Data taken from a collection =
■ ■ ■ ■ ■ ■ ■
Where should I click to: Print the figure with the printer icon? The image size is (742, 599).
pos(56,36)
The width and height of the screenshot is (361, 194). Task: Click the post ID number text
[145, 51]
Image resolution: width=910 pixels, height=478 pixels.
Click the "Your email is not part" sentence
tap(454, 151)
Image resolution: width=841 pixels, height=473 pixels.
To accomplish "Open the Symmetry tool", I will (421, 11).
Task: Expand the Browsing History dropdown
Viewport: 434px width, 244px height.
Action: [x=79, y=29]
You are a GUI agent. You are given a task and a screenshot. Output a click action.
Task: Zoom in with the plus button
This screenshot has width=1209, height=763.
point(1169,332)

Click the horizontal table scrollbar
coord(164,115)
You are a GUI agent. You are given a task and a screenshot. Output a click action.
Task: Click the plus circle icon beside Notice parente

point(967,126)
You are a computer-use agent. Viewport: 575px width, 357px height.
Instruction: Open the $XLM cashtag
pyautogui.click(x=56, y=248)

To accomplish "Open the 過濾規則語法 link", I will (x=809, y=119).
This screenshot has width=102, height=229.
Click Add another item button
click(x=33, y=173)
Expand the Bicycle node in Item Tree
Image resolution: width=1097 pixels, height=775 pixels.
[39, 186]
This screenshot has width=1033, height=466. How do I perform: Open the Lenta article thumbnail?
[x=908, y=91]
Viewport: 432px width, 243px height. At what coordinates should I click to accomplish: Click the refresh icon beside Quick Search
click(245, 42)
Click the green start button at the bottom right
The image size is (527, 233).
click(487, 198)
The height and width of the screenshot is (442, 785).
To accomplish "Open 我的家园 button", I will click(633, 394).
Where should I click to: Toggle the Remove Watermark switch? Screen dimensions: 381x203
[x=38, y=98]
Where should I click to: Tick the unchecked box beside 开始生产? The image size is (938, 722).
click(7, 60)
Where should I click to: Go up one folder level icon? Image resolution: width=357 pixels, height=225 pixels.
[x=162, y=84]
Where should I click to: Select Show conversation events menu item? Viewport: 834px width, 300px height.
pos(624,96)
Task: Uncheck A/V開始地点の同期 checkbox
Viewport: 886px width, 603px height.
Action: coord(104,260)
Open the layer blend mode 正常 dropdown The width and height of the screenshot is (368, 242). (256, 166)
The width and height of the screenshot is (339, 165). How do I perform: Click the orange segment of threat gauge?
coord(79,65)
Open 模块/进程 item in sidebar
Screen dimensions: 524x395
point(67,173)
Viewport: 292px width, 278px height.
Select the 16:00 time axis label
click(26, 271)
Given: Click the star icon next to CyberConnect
■ ■ ■ ■ ■ ■ ■
PROBLEM TO WORK ON = Reproduce the items above, replacing "Viewport" with "Window" wherever it occurs and changing nothing else.

WRITTEN RESPONSE =
Where should I click to: Print the figure with the printer icon? The image size is (742, 599).
pos(56,36)
The width and height of the screenshot is (361, 194). Task: Click the post ID number text
[145, 51]
Image resolution: width=910 pixels, height=478 pixels.
Click the "Your email is not part" sentence
tap(454, 151)
Image resolution: width=841 pixels, height=473 pixels.
To accomplish "Open the Symmetry tool", I will (421, 11).
Task: Expand the Browsing History dropdown
Window: 434px width, 244px height.
Action: [x=79, y=29]
You are a GUI agent. You are given a task and a screenshot. Output a click action.
Task: Zoom in with the plus button
This screenshot has width=1209, height=763.
point(1169,332)

Click the horizontal table scrollbar
coord(164,115)
You are a GUI agent. You are given a task and a screenshot. Output a click action.
Task: Click the plus circle icon beside Notice parente

point(967,126)
You are a computer-use agent. Window: 575px width, 357px height.
Instruction: Open the $XLM cashtag
pyautogui.click(x=56, y=248)

To accomplish "Open the 過濾規則語法 link", I will (x=809, y=119).
This screenshot has width=102, height=229.
Click Add another item button
click(x=33, y=173)
Expand the Bicycle node in Item Tree
Image resolution: width=1097 pixels, height=775 pixels.
[39, 186]
This screenshot has width=1033, height=466. How do I perform: Open the Lenta article thumbnail?
[x=908, y=91]
Window: 432px width, 243px height. At what coordinates should I click to accomplish: Click the refresh icon beside Quick Search
click(245, 42)
Click the green start button at the bottom right
The image size is (527, 233).
click(487, 198)
The height and width of the screenshot is (442, 785).
To accomplish "Open 我的家园 button", I will click(633, 394).
Where should I click to: Toggle the Remove Watermark switch? Screen dimensions: 381x203
[x=38, y=98]
Where should I click to: Tick the unchecked box beside 开始生产? The image size is (938, 722).
click(7, 60)
Where should I click to: Go up one folder level icon? Image resolution: width=357 pixels, height=225 pixels.
[x=162, y=84]
Where should I click to: Select Show conversation events menu item? Window: 834px width, 300px height.
pos(624,96)
Task: Uncheck A/V開始地点の同期 checkbox
Window: 886px width, 603px height.
Action: coord(104,260)
Open the layer blend mode 正常 dropdown The width and height of the screenshot is (368, 242). (256, 166)
The width and height of the screenshot is (339, 165). How do I perform: Click the orange segment of threat gauge?
coord(79,65)
Open 模块/进程 item in sidebar
Screen dimensions: 524x395
point(67,173)
Window: 292px width, 278px height.
Select the 16:00 time axis label
click(26, 271)
Given: Click the star icon next to CyberConnect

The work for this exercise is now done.